In a rhombus ABCD, the altitude from D to the side AB bisects AB.

Given: $A B C D$ is a rhombus, $D E$ is altitude which bisects $A B$ i.e. $A E=E B$

In $\Delta A E D$ and $\Delta B E D$,

$D E=D E$        (Common side)

$\angle D E A=\angle D E B=90^{\circ}$     (Given)

$A E=E B$    (Given)

$\therefore \Delta A E D \cong \Delta B E D$   (By SAS congruence Criteria)

$\Rightarrow A D=B D$      (CPCT)

Also, $A D=A B$      (Sides of rhombus are equal)

$\Rightarrow A D=A B=B D$

Thus, $\Delta A B D$ is an equilateral triangle.

Therefore, $\angle A=60^{\circ}$

$\Rightarrow \angle C=\angle A=60^{\circ}$    (Opposite angles of rhombus are equal)

And, $\angle A B C+\angle B C D=180^{\circ}$   (Adjacent angles of rhombus are supplementary.)
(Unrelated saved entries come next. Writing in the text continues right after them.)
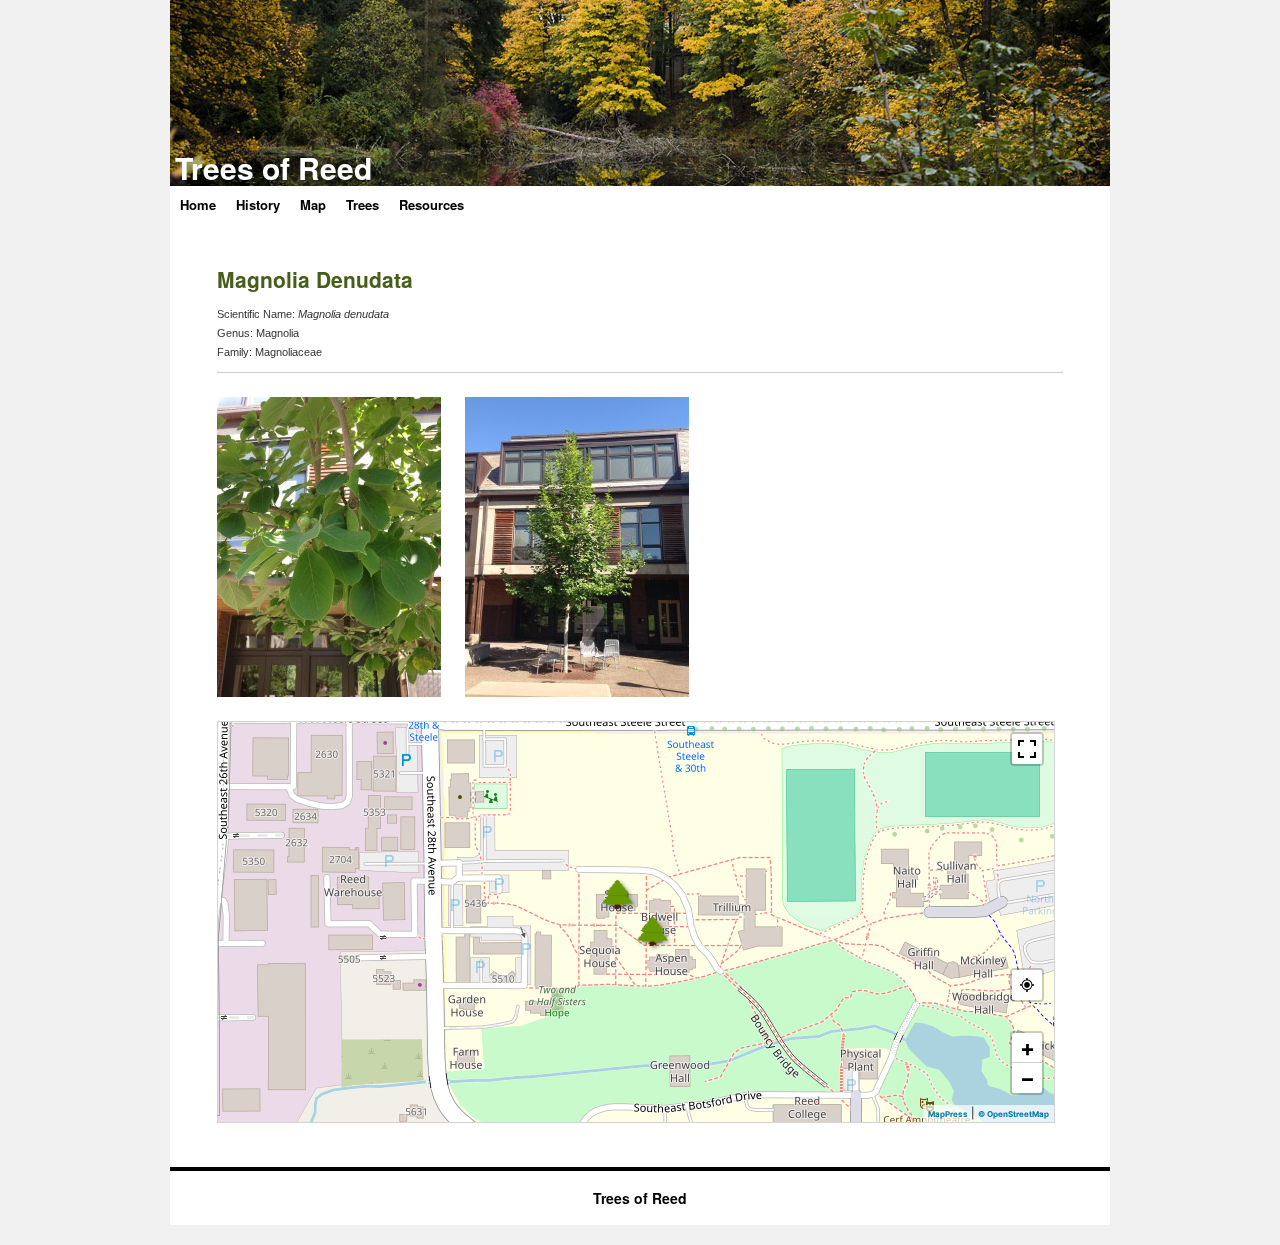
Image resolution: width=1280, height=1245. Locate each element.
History (258, 204)
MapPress (948, 1114)
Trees (362, 204)
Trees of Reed (273, 167)
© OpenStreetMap (1013, 1114)
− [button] (1027, 1078)
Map (313, 204)
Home (198, 204)
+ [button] (1027, 1048)
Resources (431, 204)
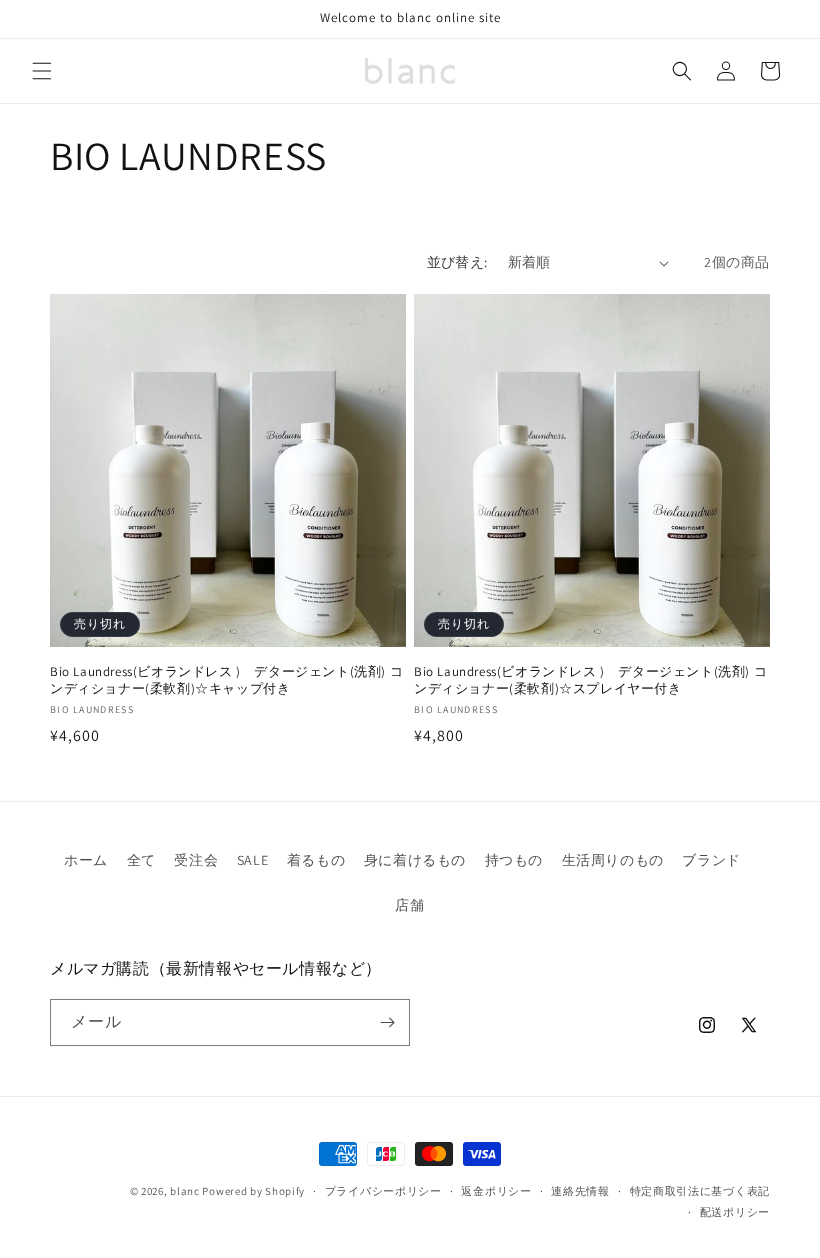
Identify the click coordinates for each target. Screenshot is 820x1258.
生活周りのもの (613, 860)
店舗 (409, 905)
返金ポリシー (496, 1191)
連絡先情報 (580, 1191)
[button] (42, 71)
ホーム (86, 860)
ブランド (711, 860)
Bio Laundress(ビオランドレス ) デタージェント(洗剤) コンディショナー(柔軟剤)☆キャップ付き (226, 680)
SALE (252, 860)
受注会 (196, 860)
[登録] (387, 1022)
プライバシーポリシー (383, 1191)
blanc (185, 1191)
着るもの (316, 860)
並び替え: (457, 262)
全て (141, 860)
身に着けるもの (415, 860)
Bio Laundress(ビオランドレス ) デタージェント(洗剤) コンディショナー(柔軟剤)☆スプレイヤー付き (590, 680)
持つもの (514, 860)
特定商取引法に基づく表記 (700, 1191)
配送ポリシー (735, 1212)
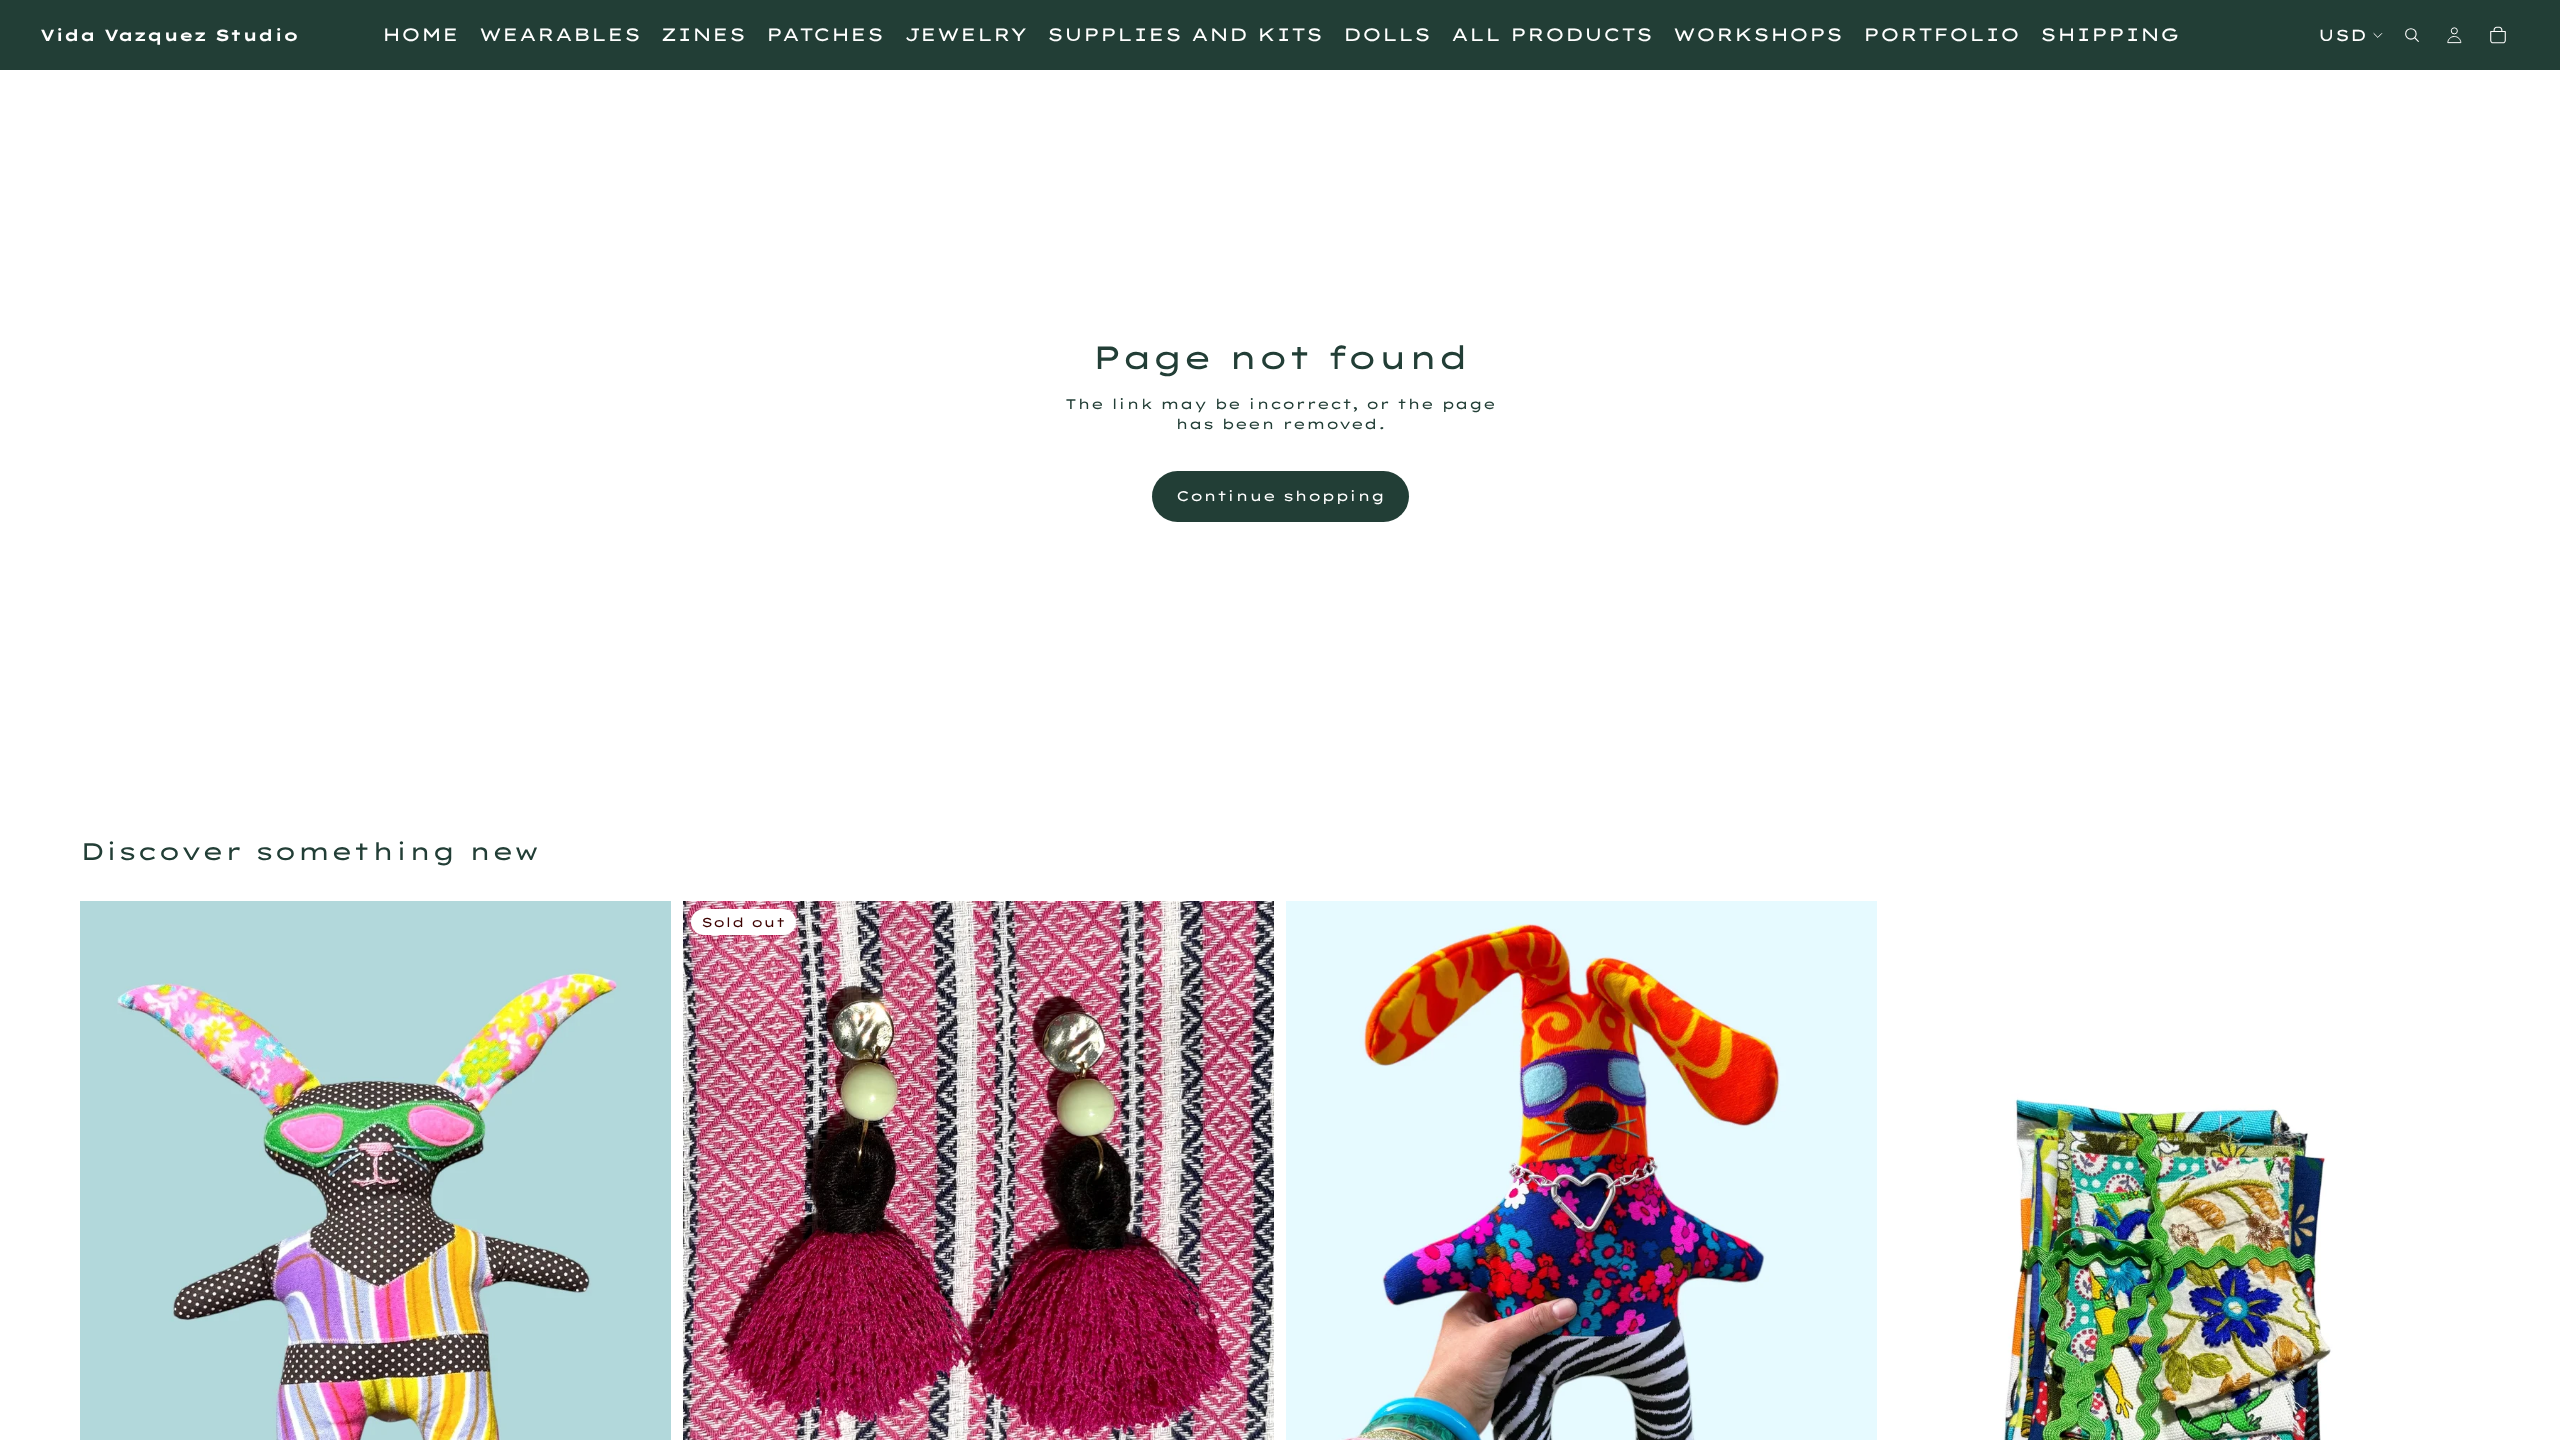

$\Rightarrow \angle A B C+60^{\circ}=180^{\circ}$

$\Rightarrow \angle A B C=180^{\circ}-60^{\circ}$

$\Rightarrow \angle A B C=120^{\circ}$

$\Rightarrow \angle A D C=\angle A B C=120^{\circ}$

Hence, the angles of rhombus are $60^{\circ}, 120^{\circ}, 60^{\circ}$ and $120^{\circ}$.